Khazana, Saliha Mahmood Ahmed
Today the samosa is considered a quintessentially Indian delicacy.
In actual fact, the history of the samosa is far more complex and cosmopolitan. Food historians agree that the Mughals helped popularise this dish on the Indian subcontinent, but its origins
seem to lie in the Middle East and central Asia, where it was enjoyed centuries earlier. In this recipe I use pistachios (pista) to create the most wonderful nutty mince stuffing.
FOR THE FILLING
2 teaspoons light olive oil
1⁄2 red onion, finely chopped
2 garlic cloves, finely grated
1 teaspoon grated ginger
1⁄2 teaspoon garam masala
1 green chilli, finely chopped
1⁄4 teaspoon grated nutmeg
150g minced lamb
80g shelled pistachios, roughly chopped
1 teaspoon rose water
Good pinch of saffron threads, soaked in a few tablespoons of warm water
1 tablespoon chopped fresh mint leaves
1 tablespoon chopped fresh coriander
Salt, to taste
FOR THE PASTRY
150g plain flour
1 teaspoon salt
2 tablespoons light olive oil Vegetable oil, for frying
First make the filling. Pour the oil into a large frying pan and fry the red onion over a low-medium heat for about 5 minutes until softened and golden brown. Stir through the garlic, ginger, garam masala, green chilli and nutmeg, then increase the heat slightly and add the minced
lamb to the pan. Fry off the mince until it is cooked through and most of the moisture has been absorbed. You may need to mash the mince against the side of the pan with your spoon to ensure that any lumps of mince break down.
Remove the cooked lamb mixture from the heat and allow it to cool. Add the pistachios, rose water, saffron and its soaking liquid, mint and coriander. Stir well to combine and season to taste with salt. The filling is now ready to use.
To prepare the pastry, put the flour, salt and oil into a large bowl. Adding just enough water to form a firm dough, use your hands to bring the dough together. Knead gently until the dough no longer sticks to the bowl and then divide the dough into small balls that are about the size of a lime. Cover the dough balls with a piece of cling film to prevent them from drying out.

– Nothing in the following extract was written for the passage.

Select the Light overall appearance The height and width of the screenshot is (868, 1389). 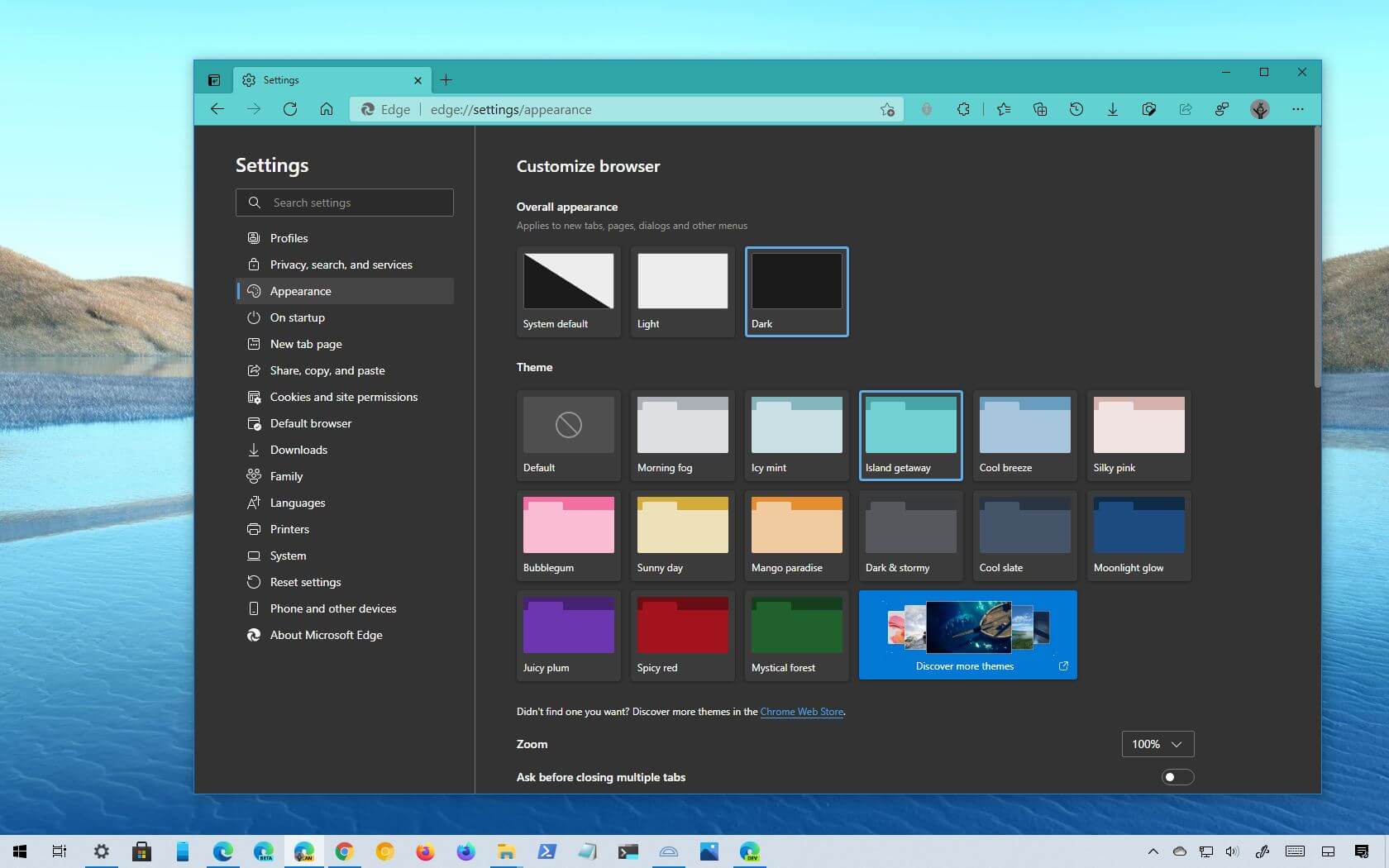[x=681, y=291]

Roll each dough ball out on a lightly floured surface into a circle that is less than a millimetre thick and has a diameter of about 15cm. Cut the circle in half to make two semicircles. Brush a little water along the straight edge of one semicircle and pick it up. Form into a cone shape by folding the two corners in so that they meet in the middle and one wet edge overlaps the other. Press the dough edges together to seal.
Fill the dough cone with the filling to about three-quarters of the way up. Brush the remaining flap of pastry with a little more water and seal by pinching the edge together with your fingers, or crimp using a fork. Continue with all the pastry and filling (you should have about 12 samosas). Place the prepared samosas on a greased tray and cover with a damp cloth or piece of cling film so they don’t dry out. (You can make these up to a day ahead and chill in the fridge or freeze for another day; simply defrost for about 1 hour before frying.)
When you are ready to serve the samosas, heat the vegetable oil in a large pan or deep fryer; it’s hot enough when a small piece of pastry dropped in sizzles immediately. Deep-fry the samosas in small batches for about 30 seconds on each side (turn them carefully with a slotted spoon), or until they are golden brown and crisp. Remove from the oil and drain on kitchen paper. Serve hot with any pickle or relish of your choice.